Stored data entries
● ● ● ● ●

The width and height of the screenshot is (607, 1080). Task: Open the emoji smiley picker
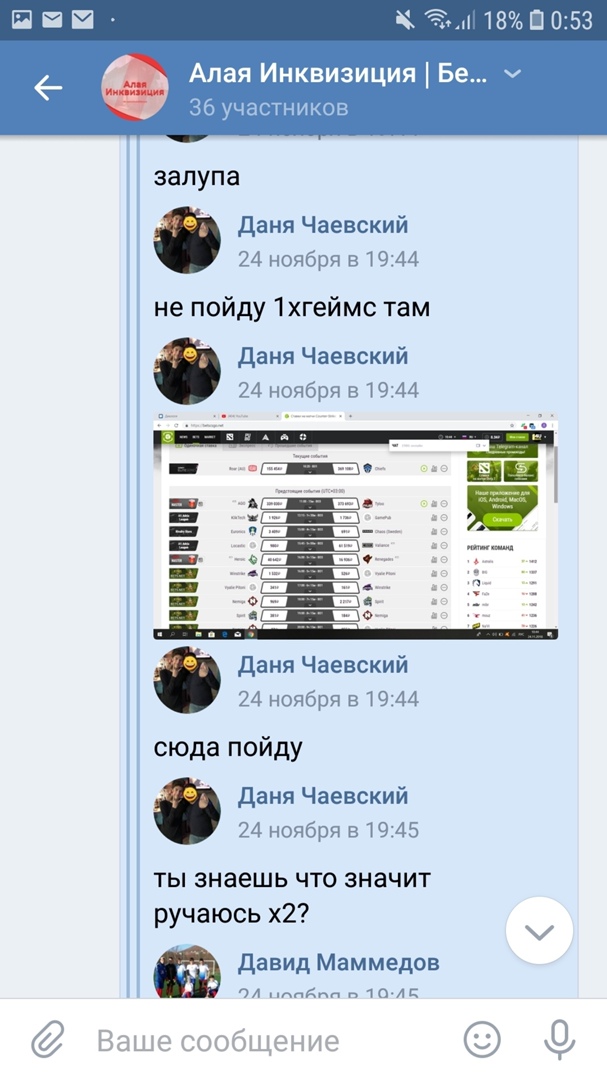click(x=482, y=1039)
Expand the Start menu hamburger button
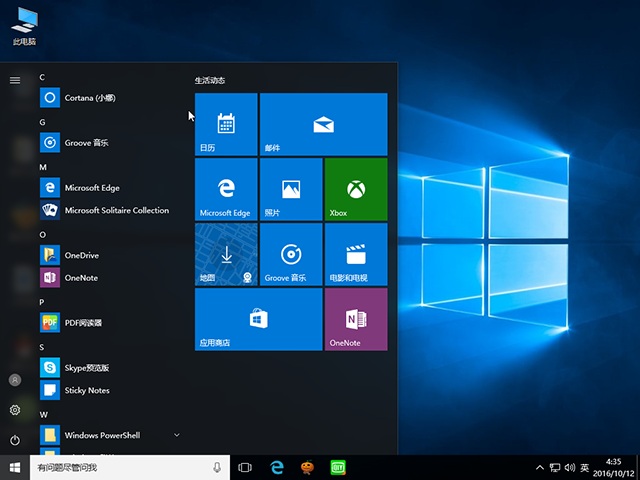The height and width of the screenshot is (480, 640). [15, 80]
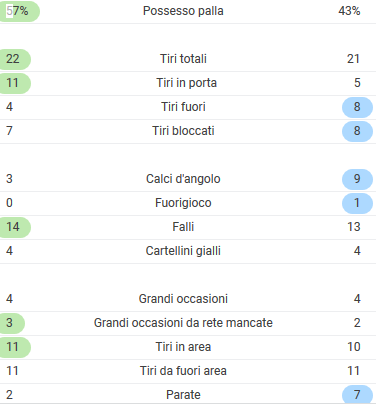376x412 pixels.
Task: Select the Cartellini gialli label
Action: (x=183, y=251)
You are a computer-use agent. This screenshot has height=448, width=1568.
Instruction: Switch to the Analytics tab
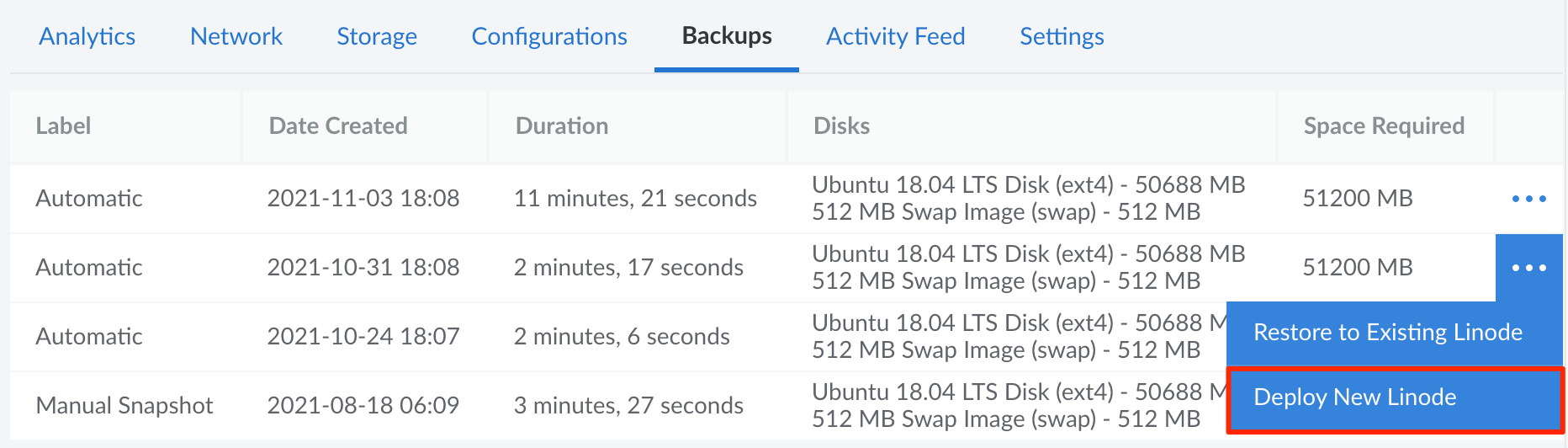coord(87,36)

● ● ● ● ●

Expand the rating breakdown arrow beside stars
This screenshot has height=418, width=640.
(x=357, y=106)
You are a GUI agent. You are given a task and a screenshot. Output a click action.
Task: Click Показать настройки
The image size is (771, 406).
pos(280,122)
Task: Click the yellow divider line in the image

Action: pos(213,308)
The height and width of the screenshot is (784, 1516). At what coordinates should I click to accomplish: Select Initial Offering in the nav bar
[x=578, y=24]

● ● ● ● ●

Assignment: Each line of the data in which the string "agent" appears needs to be copied.

The completed task:
You are a computer-use agent. This screenshot has height=448, width=1568.
You are a GUI agent. You are given a task and a screenshot. Output a click action.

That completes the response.